The material presented
here is not Al-Anon Conference Approved Literature. It is a method
to exchange
information, ideas, feelings, problems and solutions on a personal
level.
Oksie...I am grateful for this post. It is an affirmation to all of us who have suffered personality distortion and damage because of sick upbringings. I will mark this post and come back to it later on and am glad I read it now. Today I know who I am and also know that i can be someone different; even better if I choose. I am a multiple and gave let my Higher Power interfer with that disorder and give me permission to be the "one" I am and want to be. Keep on keeping on and thanks...I'll read again later. (((((Hugs))))))
-- Edited by Jerry F on Friday 3rd of August 2012 07:16:32 PM
Some of you may remember... last October I was given a diagnosis of Borderline Personality Disorder. I was seeking help and when I looked into this... boy did it fit... I just sat and nodded till my head nearly dropped off. It felt like someone had been following me around my whole life.
I was ready for it though. For a person wiht my disorder to agree with it, and seek treatment, is rare. I was seeking ... I came here, I went to a spiritual healer and I went to a clinical psychologist. Together I had enough insight to realise I was ill.
This disorder, apparently, also reduces over time as the person matures too. I am now 41 and in a steady enough place in my relationship to look at me.
Anyhooooooo I have been seeing my psych regularly for 10 months. She is very happy with my progress and is ready to let me fly free and see how I go.
She says that I have learned the techniques for controlling my emotions in a healthy way and that she sees me practicing them fairly well. She commended me for all the very hard work I have put in and doing all the assigned tasks etc.
I know I have worked 150% on this and I can feel the difference, but not inside my head. Often I still feel really confused. As they psych said, we haven't made the disorder go away, but I am learning to live with it without destroying myself right now.
In that 10months I have made the revelation of accepting that I was abused as a child. Who would have thought I didn't actually believe it myself. But there ya go. Now I do believe it and I can have compassion for myself and go a bit easier on me.
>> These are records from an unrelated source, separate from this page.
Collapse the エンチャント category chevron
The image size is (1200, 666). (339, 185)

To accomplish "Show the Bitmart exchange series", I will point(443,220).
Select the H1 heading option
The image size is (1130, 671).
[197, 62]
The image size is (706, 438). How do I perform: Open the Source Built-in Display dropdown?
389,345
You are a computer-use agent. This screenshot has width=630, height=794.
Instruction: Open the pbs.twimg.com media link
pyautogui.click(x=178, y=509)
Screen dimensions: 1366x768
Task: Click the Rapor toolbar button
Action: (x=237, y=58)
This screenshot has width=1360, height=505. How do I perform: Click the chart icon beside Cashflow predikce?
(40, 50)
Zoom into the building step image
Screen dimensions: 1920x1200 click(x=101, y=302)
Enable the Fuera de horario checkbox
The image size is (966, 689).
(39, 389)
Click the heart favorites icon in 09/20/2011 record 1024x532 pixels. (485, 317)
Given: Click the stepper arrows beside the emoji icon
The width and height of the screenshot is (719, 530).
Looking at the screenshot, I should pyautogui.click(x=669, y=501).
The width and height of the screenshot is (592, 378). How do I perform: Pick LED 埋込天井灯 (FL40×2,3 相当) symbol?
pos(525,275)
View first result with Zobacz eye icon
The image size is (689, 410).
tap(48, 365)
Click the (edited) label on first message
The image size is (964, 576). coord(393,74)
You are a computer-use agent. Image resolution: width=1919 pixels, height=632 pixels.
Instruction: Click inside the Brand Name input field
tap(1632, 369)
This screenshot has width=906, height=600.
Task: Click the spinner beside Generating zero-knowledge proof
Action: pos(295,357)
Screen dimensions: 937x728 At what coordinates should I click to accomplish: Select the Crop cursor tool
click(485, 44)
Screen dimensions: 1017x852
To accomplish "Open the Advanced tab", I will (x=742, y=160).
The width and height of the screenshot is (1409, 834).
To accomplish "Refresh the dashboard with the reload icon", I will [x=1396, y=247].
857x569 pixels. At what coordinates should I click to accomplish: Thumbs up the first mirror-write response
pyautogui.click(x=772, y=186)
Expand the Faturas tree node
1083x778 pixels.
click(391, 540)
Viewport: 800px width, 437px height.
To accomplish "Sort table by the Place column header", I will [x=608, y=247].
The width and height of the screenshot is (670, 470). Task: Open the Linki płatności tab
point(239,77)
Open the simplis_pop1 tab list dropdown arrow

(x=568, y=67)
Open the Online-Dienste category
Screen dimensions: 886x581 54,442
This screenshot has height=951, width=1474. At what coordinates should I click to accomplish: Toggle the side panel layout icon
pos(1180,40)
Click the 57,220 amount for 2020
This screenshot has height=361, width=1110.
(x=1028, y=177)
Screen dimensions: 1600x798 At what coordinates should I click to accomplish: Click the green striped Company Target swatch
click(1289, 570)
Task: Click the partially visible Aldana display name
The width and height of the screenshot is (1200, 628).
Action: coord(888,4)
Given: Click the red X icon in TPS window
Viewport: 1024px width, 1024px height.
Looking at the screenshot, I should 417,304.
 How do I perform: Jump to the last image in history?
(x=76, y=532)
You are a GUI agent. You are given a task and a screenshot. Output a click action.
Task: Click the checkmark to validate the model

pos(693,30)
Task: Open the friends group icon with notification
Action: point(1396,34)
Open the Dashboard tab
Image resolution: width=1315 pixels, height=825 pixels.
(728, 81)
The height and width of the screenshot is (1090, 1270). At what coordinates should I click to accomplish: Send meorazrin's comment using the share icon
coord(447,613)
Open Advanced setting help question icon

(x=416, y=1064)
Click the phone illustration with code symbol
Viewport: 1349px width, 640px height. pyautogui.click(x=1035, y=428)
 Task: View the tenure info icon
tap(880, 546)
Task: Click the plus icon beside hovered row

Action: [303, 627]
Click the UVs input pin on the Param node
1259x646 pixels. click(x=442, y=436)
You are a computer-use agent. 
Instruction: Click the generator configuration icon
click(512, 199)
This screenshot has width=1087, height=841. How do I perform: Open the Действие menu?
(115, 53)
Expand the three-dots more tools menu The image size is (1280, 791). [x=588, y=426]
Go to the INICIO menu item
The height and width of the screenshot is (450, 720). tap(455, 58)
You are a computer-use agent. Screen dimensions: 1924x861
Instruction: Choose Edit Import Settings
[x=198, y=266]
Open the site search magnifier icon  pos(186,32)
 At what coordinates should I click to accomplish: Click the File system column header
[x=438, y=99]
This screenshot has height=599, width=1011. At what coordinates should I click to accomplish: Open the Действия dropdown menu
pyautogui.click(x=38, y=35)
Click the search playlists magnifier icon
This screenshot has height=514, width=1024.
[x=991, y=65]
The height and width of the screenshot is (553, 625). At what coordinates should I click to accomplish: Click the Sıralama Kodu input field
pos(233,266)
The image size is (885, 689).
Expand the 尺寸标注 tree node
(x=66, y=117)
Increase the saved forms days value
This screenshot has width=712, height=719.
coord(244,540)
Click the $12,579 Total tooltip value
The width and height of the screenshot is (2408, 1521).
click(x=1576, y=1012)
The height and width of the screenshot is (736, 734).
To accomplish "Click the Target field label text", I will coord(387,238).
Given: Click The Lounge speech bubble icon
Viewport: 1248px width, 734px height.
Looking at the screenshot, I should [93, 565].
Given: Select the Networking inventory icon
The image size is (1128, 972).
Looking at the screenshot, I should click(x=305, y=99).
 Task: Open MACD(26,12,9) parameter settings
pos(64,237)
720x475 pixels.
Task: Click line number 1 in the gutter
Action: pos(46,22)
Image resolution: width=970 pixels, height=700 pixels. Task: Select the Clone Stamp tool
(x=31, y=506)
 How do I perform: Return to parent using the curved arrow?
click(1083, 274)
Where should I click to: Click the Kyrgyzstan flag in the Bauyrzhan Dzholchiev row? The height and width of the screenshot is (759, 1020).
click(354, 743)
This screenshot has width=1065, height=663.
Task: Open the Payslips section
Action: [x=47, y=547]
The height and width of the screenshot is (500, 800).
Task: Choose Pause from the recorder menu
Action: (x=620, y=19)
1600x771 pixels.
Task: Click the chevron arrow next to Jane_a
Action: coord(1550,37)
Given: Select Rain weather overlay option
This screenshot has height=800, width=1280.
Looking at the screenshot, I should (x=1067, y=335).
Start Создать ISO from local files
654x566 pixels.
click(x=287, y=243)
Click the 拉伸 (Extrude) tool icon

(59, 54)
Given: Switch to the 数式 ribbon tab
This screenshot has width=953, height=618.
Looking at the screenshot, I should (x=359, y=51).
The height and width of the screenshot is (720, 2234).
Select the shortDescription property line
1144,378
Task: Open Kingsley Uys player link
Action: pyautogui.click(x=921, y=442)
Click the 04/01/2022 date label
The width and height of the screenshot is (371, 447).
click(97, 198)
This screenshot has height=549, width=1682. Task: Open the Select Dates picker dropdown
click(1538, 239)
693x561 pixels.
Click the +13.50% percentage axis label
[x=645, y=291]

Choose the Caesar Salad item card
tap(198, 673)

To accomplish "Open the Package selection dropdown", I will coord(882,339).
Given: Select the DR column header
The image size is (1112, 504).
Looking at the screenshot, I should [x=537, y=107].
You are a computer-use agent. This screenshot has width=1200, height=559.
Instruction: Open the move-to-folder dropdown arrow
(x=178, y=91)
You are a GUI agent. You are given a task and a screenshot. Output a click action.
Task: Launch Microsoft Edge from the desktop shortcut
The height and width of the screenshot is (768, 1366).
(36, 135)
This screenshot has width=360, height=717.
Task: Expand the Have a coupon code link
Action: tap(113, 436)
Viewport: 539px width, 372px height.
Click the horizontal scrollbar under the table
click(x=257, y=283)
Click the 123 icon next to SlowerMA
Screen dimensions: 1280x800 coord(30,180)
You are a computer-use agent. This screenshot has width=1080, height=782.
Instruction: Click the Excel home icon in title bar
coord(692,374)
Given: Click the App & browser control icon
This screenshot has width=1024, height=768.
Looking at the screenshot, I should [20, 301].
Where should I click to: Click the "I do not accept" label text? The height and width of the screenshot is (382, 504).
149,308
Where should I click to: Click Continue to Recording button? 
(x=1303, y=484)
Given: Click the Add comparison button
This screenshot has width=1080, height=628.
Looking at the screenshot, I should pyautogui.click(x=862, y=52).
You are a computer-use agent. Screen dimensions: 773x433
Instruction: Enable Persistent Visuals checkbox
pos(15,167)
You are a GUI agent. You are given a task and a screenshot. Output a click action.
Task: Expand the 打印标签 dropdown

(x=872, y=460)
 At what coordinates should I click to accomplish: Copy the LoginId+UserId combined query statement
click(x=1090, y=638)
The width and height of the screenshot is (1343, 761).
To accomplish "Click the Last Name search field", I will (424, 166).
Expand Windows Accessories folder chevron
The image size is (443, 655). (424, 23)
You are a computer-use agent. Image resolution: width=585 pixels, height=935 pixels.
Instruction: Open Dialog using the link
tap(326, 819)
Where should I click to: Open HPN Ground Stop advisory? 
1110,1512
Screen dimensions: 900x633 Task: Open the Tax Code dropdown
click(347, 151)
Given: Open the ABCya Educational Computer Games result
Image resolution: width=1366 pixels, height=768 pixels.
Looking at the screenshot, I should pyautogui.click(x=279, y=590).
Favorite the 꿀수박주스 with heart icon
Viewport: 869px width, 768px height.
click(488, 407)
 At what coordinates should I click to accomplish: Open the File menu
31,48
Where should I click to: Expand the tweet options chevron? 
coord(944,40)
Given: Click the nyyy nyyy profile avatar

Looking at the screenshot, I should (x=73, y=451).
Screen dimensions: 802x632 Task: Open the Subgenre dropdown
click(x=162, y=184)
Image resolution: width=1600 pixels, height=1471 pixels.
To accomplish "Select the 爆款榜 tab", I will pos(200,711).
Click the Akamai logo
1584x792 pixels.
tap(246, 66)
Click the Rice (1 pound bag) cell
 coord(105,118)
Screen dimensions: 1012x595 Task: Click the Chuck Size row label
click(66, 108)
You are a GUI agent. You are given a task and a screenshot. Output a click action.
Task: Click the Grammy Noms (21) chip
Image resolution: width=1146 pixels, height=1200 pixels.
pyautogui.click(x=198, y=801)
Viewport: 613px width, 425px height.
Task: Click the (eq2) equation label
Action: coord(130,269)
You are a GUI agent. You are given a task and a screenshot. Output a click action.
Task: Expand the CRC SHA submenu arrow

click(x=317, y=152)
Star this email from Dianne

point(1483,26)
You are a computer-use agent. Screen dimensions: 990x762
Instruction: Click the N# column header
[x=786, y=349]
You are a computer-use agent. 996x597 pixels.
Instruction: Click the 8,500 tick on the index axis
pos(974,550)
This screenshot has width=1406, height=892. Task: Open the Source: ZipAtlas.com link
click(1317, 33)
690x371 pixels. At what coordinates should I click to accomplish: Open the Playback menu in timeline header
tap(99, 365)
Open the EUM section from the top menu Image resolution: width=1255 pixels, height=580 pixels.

There is a reason for the way I am .... and I don't have control over that reason, I didnt cause it as a child, I can't cure it, but I can change my reactions.
I stil have to do the work every day. But I feel like I have graduated from my psychologist.
AGain, I want the thank the people here who supported me through many self examinations.
Thanks guys I have taken to calling this disorder... the Royal We... as i sit and consult the various elements or ages that live inside of me. I have to remember to care for some of them, give boundaries to all, and listen to others and try to aviod them taking control. At the moment we are content, but I am talking to them all the time. Its a committee... but I am a member of the committee... not only the boss, but a loving team leader On the bright side... I am never lonely hahahahaha I always have me to keep me company!!!!!